All patients had the following genes: APC, ATM, BARD1, BMPR1A, BRCA1, BRCA2, BRIP1, CDH1, CDK4, CDKN2A (p14ARF, p16), CHEK2, EPCAM, MLH1, MSH2, MSH6, MYH, NBN, PALB2, Tested for germline mutations in PMS2, PTEN, RAD51C, RAD51D, SMAD4, STK11, and TP53. Library preparation includes custom designed targeted next generation sequencing (NGS) reagents for both exon fragments and additional DNA fragments with breast cancer (BC) informative single nucleotide polymorphisms (SNPs) did. Pseudogene sequences were eliminated by applying long range PCR and nested PCR to parts of the CHEK2 gene. Sequencing on a HiSeq2500 or MiSeq instrument (Illumina Inc., San Diego, CA) identified both sequence variants and large-scale rearrangements (deletions and duplications).

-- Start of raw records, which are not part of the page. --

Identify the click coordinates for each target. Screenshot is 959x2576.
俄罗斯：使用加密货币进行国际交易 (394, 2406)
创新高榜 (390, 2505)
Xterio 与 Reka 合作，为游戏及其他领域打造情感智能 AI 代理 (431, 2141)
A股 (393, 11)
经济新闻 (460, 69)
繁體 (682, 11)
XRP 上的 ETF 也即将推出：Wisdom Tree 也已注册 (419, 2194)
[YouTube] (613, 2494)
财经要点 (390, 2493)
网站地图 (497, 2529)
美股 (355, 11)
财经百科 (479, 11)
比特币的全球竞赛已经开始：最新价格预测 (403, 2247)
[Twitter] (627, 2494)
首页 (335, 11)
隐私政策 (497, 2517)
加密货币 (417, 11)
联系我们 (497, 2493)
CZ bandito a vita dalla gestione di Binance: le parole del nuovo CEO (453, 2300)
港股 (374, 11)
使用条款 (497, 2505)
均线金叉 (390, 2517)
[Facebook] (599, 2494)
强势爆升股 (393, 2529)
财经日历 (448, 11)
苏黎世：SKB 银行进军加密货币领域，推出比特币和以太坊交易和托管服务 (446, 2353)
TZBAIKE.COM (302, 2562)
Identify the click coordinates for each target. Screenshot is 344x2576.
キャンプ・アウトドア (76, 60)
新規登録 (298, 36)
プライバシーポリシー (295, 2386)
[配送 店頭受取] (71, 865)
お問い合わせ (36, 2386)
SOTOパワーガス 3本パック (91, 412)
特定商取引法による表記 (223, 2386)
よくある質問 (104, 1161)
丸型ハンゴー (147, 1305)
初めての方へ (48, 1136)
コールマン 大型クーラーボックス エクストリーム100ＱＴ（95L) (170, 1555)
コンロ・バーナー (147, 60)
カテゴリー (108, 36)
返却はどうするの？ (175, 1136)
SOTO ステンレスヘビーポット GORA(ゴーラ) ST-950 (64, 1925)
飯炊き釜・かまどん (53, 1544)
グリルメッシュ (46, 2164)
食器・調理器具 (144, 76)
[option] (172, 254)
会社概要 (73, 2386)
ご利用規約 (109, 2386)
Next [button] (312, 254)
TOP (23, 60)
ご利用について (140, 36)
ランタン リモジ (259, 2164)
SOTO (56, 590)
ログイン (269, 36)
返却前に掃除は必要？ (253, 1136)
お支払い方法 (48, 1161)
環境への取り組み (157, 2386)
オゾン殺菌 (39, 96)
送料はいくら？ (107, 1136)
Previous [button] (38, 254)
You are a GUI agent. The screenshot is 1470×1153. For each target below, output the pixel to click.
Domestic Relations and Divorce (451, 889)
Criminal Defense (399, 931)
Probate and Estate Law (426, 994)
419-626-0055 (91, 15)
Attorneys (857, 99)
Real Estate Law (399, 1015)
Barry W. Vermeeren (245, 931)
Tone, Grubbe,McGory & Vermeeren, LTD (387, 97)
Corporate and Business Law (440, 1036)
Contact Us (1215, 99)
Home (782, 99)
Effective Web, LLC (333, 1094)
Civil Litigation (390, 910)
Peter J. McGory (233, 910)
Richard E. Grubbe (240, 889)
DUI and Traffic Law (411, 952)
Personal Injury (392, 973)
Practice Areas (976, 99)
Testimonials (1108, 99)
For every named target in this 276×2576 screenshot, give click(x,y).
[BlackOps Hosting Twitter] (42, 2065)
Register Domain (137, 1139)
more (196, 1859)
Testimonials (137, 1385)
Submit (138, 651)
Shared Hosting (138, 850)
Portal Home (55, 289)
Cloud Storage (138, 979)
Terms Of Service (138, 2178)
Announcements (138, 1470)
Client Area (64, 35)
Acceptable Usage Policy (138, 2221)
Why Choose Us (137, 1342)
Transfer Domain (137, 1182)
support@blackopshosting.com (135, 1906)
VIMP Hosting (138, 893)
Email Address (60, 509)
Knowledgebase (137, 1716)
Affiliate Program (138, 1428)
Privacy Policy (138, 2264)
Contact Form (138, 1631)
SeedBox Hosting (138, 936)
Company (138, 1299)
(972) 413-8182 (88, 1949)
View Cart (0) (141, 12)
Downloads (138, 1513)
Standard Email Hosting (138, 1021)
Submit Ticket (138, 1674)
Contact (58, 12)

The primary analysis examined the association between the 86-SNP score and invasive BC in each gene carrier group. A preliminary analysis compared the performance of the 86-SNP score in carriers of CHEK2 1100delC or other CHEK2 PVs. To examine interactions with family history, either a dichotomous variable (presence or absence of a first-degree relative with the disease) or the sum of relatives affected by invasive BC in a weighted number of relatives. was used. To test for interactions with gene carrier status, categorical variables for noncarrier or gene-specific carrier status were created.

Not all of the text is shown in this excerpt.